[Material for this exercise Boundary: Start]

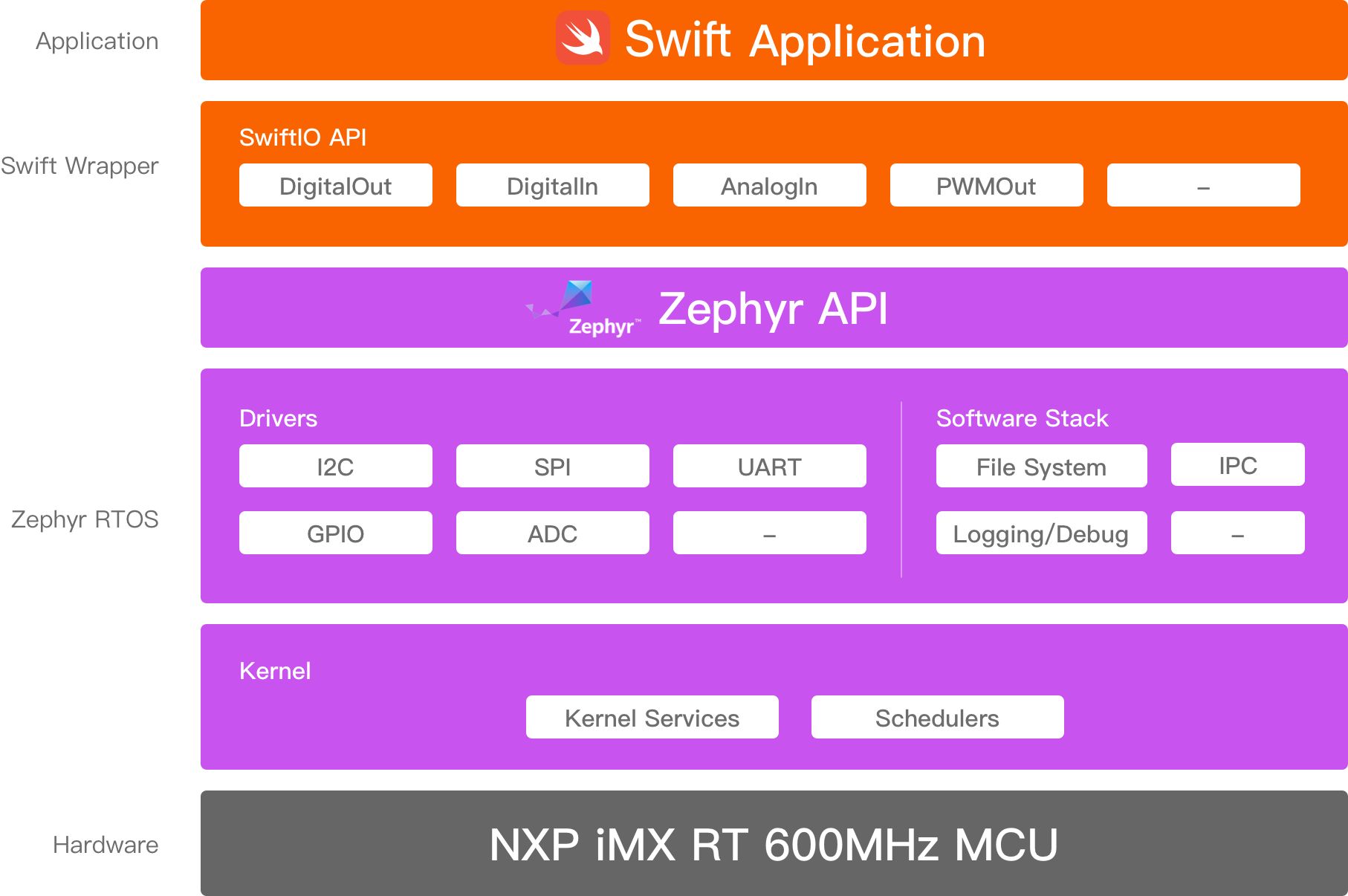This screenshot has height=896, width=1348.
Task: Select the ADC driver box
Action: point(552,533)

[Material for this exercise Boundary: End]
[Material for this exercise Boundary: Start]

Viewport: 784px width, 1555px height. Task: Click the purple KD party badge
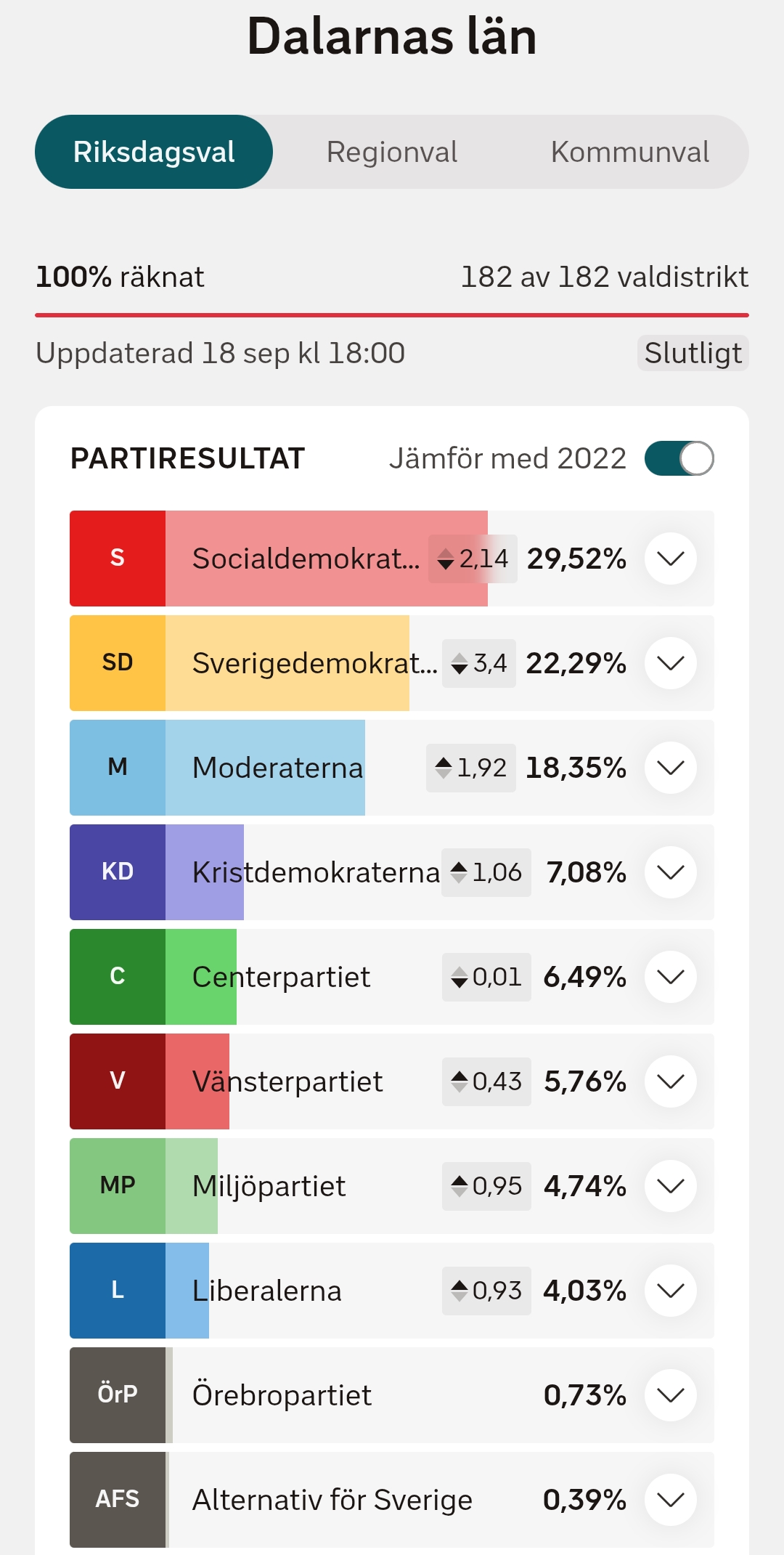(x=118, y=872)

[Material for this exercise Boundary: End]
[Material for this exercise Boundary: Start]

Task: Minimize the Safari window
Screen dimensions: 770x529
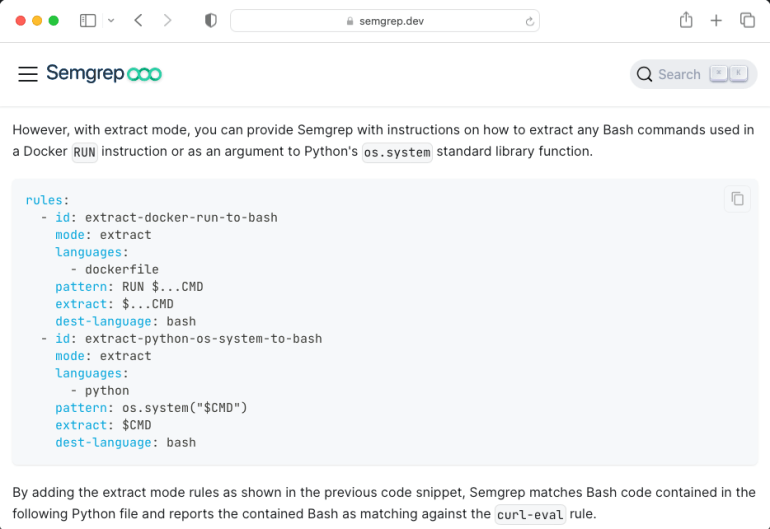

[Material for this exercise Boundary: End]

Exercise brief: In the listing above, locate the line with "Task: Minimize the Safari window" and the line with "Screen dimensions: 770x529", then extract exactly those lines and every line between them, and nothing more.

Completed exercise:
Task: Minimize the Safari window
Screen dimensions: 770x529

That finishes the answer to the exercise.